_WHAT YOU HAVE TO DO_. Rewrite the lines from the one holding "Click the Target URL field label" through the end of the records, both included, substituting "caption" for "label" and changing nothing else. Leave the pictures out of your answer.

_EXERCISE MATERIALS_.
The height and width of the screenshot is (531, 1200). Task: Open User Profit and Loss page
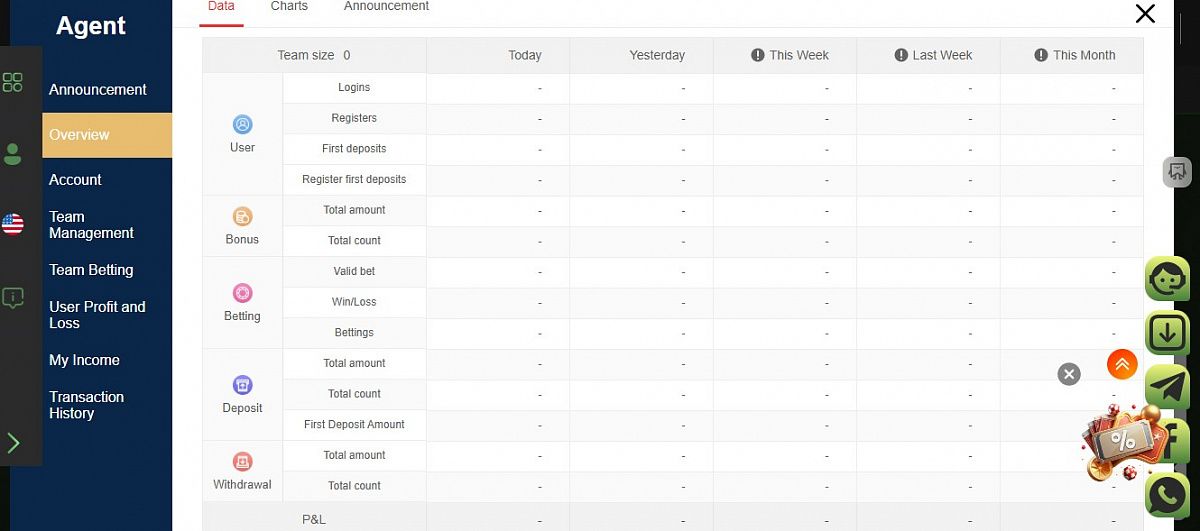97,315

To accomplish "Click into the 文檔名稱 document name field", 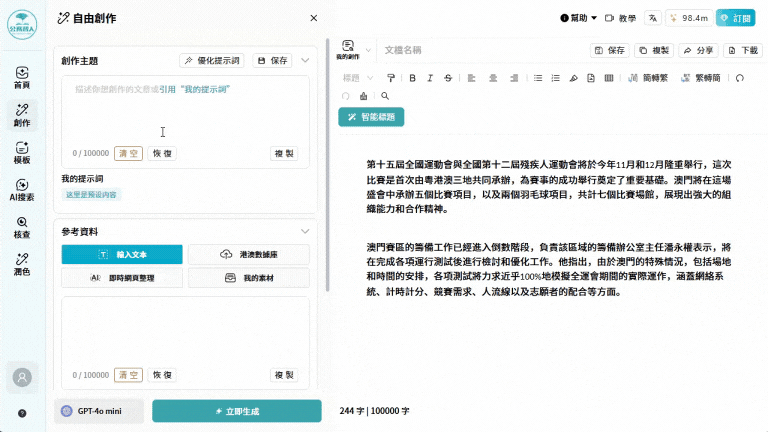I will [480, 49].
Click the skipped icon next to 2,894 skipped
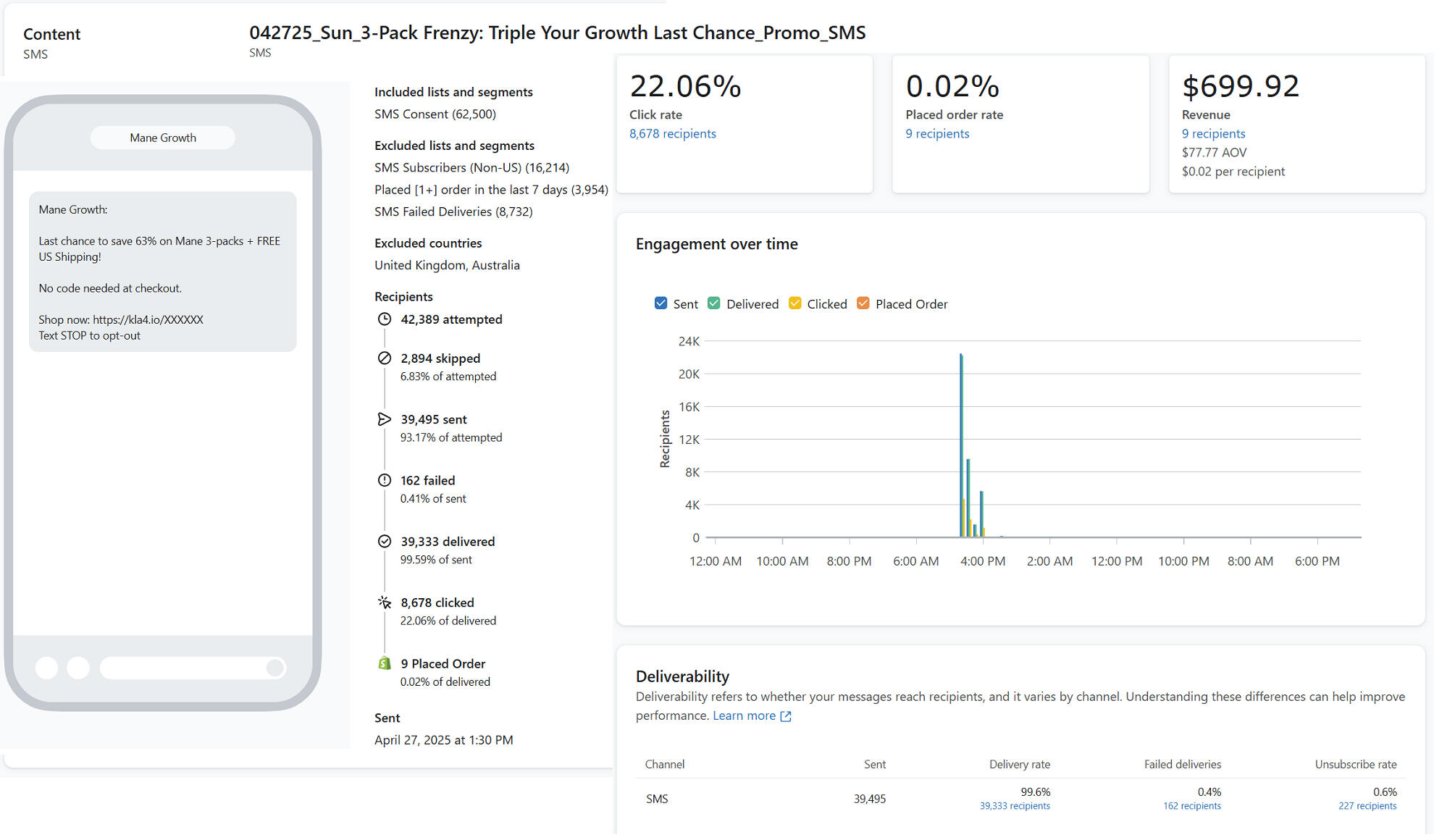Image resolution: width=1434 pixels, height=840 pixels. point(385,358)
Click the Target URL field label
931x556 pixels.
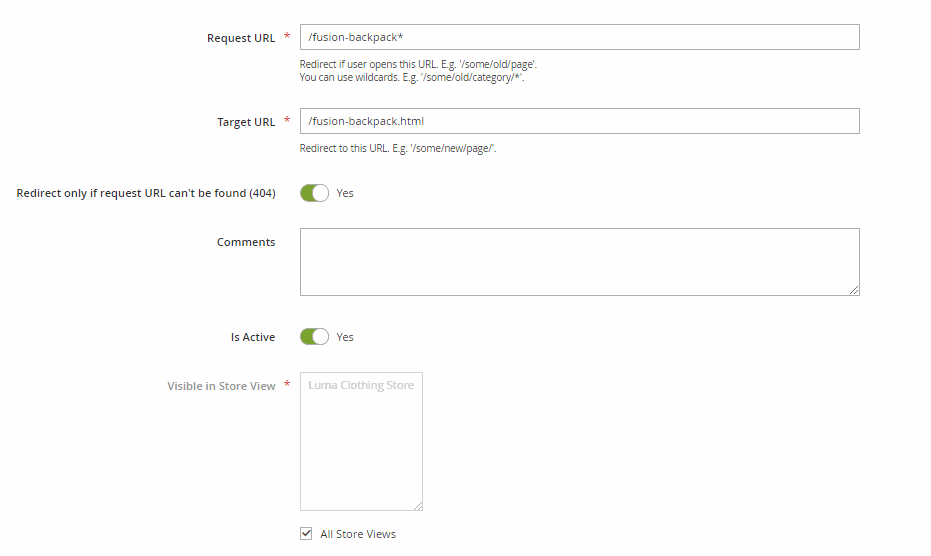(x=246, y=122)
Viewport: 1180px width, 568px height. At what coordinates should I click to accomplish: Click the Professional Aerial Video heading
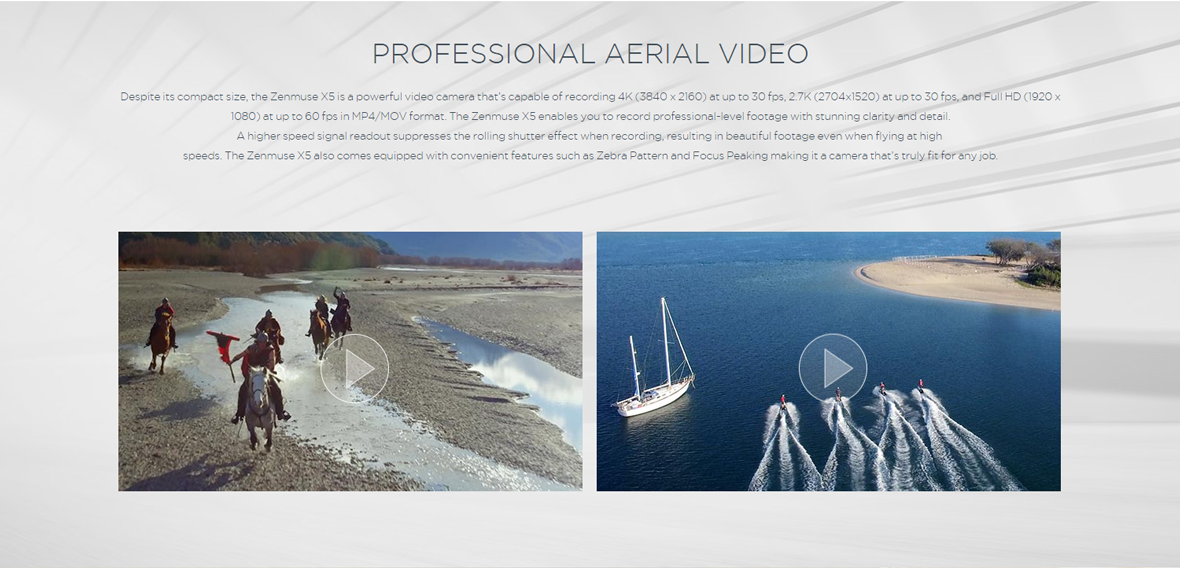coord(590,53)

_THE ANSWER_.
Click the Target URL field caption
931x556 pixels.
(x=246, y=122)
Viewport: 1180px width, 568px height. At what coordinates should I click to accomplish: Click the Professional Aerial Video heading
coord(590,53)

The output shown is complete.